“什麽混血?我爸是個人類,我媽也是個人類,你《聊齋誌異》看多了?以為我們中國都是人龍生子?”路明非爭辯。

    “不,他們確實都是人類,但是他們都是龍族混血種,所以你的血統裏包含了很大比例的龍族血統。”古德裏安教授和富山雅史對視一眼,“反正你早晚都會知道,這所學院裏,絕大多數人都是龍族混血,你知道我們如何決定階級麽?所謂階級,是指血統階級!你之所以是‘s’級,是因為你有高純度的龍族血統!”

    路明非傻了,他眼裏的古德裏安教授忽然成了一頭老龍,隨時會把致命的火焰吐在他的臉上。

    這是什麽地方?一學院的龍族混血種?那和龍巢有什麽區別?而他是龍巢裏的……一隻小白兔!他的龍族血統純度高?他一個長在紅旗下的哺乳類好少年為什麽忽然就被看做一個爬行類了呢?

    “但是你的龍族血統比例沒有超過50%,超過50%的學生是不會被錄取的,雖然那樣他們的潛力遠超常人,但是龍族血統會慢慢把他們同化為龍族追隨者。”古德裏安教授說。

    “你們跟龍……有仇?”

    “整個人類跟龍族有仇,不是我們,”古德裏安教授眼睛閃閃發亮,“這些會在你的‘龍族譜係’課上仔細講解。現在你已經知道龍族的存在了,想更多地了解麽?有辦法!每一門課都會包含龍族的知識,不如,我們把課也選了?”

    “不想更多的了解!可以退學麽?”路明非舉手。

    古德裏安教授顯然很失望,“唔……可以是可以,不過你剛才簽署的協議中包括‘記憶清洗’這一項,如果退學,這段記憶就得被清洗掉。你已經窺視到了真實的世界,退出不覺得可惜麽?”

    “可惜什麽?”路明非說。

    “誰不想了解真實的世界呢?那世界廣闊得你難以想像,跟它相比,你原來所知的世界不過是一粒米放在荒原上那樣渺小。”富山雅史說。
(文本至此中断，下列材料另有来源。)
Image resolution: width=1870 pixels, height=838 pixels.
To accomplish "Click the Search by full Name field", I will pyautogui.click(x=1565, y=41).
    路明非一愣,立刻搖頭,“不,不想,我從不介意當個白胖胖的米蟲。”

    “不僅僅是失憶哦,”古德裏安教授拍著路明非的肩膀,“你想想,你的父母是龍族血裔,你的叔叔嬸嬸又不喜歡你,你別無所長,你如果失憶了被送迴中國,還得複讀一年考大學,你的生活會多麽慘你能想象一下麽?”

    老家夥準確地命中了路明非內心的弱點,比起什麽宏大的真實世界,對他而言,複讀高考的壓力才是真實的,真實得叫人心驚膽戰。

    他哭喪著臉,“好吧,那我上兩天試試看……”

    “太好了!”古德裏安教授眼裏閃著興奮的光,“我對你的培養計劃早有準備!第一學期,我建議你選‘龍類家族譜係入門’、‘魔動機械設計學一級’、‘煉金化學一級’作為專業課,外語方麵選修‘古諾爾斯語’,體育課可以選‘太極拳’,這樣你會獲得十三個學分,在新生中想來沒人可以跟你相比。我要讓你成為卡塞爾學院四十多年來第二個當之無愧的‘s’級學生!”。

    “提高要求?這樣的父母完全不了解他們的兒子好麽?難道他們以為自己生出的是天才麽?”路明非感到徹頭徹尾的無力,“好吧,大家也別繞彎子了,如果我掛科,會怎麽樣?”

    “隻是重修而已,隻要不嚴重違反校規,卡塞爾學院不會開除學生,有的學生連續掛科幾年,不還在補考麽?”古德裏安教授一副安慰人的語氣,“你記得芬格爾麽?他可是讀了四年的四年級了……也沒人叫他退學啊。”

    這哪裏是安慰,這簡直是赤裸裸的威脅。芬格爾也曾是意氣風發的“a”級學生,現在被折磨成了一個猥瑣的流浪漢,而那個“s”級的學長則吞了槍,這裏的邏輯大概是階級越高越會死!路明非想。

    “好吧,我同意,我簽字。還剩最後一個問題,為什麽你們必修中文?為什麽你們都說中文?”路明非說。

    “很好的問題,”古德裏安教授點點頭,“因為根據研究部的結論,龍族中幾位親王級的重磅人物,他們的沉眠之地都在中國,而他們即將蘇醒。卡塞爾學院從十年前就把中文列為必修課,你們每一個人,都肩負著深入中國腹地殺死龍王的任務!”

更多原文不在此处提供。